Python alphanumeric unicode regex not working as expected

Trying to write a python regex that will validate a string comprised of


  • Any unicode alphanumeric character (including combining characters)

  • Any number of space characters

  • Any number of underscores

  • Any number of dashes

  • Any number of periods



My test strings:

9 Melodía.de_la-montaña
9 Melodía.de_la-montaña


or as string literals produced with
ascii()
:

str1 = '9 Melod\xeda.de_la-monta\xf1a'
str2 = '9 Melodi\u0301a.de_la-montan\u0303a'


These look identical but aren't, one is normalized and the other uses the combining characters for the inflections.

Here's my first stab:

import re

reg = re.compile("^[\w\.\- ]+$", re.IGNORECASE)
re.search(reg, str1) # None
re.search(reg, str2) # None


If I remove the positional qualifiers and use
findall
instead of
search
I get lists like this
['9 Melodi', 'a.de_la-montan', 'a']
or
['9 Melod', 'a.de_la-monta', 'a']
.

I've even tried
re.compile("^[\w\.\- ]+$", re.IGNORECASE | re.UNICODE)
although that should be unnecessary in python 3 right?

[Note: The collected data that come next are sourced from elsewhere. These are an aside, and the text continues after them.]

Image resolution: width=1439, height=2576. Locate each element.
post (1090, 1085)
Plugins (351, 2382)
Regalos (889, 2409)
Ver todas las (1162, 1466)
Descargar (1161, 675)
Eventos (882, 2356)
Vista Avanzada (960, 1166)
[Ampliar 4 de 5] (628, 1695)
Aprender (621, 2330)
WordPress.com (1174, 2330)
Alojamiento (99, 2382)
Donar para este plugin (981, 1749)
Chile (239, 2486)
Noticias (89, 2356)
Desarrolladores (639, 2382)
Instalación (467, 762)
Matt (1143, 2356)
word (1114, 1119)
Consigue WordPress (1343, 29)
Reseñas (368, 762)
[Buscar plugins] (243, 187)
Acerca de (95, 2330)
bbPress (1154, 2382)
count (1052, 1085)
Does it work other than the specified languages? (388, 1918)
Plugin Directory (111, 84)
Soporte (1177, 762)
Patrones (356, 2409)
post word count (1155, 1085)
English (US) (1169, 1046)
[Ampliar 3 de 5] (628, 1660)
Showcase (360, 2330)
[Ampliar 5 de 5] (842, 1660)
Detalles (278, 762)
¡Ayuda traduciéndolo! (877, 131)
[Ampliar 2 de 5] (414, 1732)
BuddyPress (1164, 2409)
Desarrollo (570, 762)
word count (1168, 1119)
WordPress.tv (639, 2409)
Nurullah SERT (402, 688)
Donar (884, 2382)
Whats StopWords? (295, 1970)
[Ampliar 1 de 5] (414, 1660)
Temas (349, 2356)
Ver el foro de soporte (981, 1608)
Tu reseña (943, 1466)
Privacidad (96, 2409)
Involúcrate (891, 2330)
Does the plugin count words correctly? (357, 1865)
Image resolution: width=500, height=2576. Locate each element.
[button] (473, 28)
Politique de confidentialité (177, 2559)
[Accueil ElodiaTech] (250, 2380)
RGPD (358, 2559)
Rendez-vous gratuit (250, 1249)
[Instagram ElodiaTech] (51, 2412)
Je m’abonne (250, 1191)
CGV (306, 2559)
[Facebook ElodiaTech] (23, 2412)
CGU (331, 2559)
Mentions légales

In searching for an answer I've found this question and this one and this one and this one but they are all old, deal with python 2, and seem to suggest that the regex I wrote should work. The python 3.5 regex docs mention that
\w
should match unicode but offer no actual examples involving non-ASCII text.

How do I match the desired strings?

Answer

Your first sample, str1, matches just fine; \w includes all Unicode word characters, including Latin characters with accents.

You can normalise your strings to the combined form with unicodedata.normalize(), use the NFC form:

>>> import re
>>> import unicodedata
>>> str1 = '9 Melod\xeda.de_la-monta\xf1a'
>>> str2 = '9 Melodi\u0301a.de_la-montan\u0303a'
>>> reg = re.compile("^[\w\.\- ]+$")
>>> reg.search(str1)
<_sre.SRE_Match object; span=(0, 23), match='9 Melodía.de_la-montaña'>
>>> reg.search(str2) is None
True
>>> reg.search(unicodedata.normalize('NFC', str2))
<_sre.SRE_Match object; span=(0, 23), match='9 Melodía.de_la-montaña'>

Note that the re.IGNORECASE flag is not needed, \w doesn't care about case.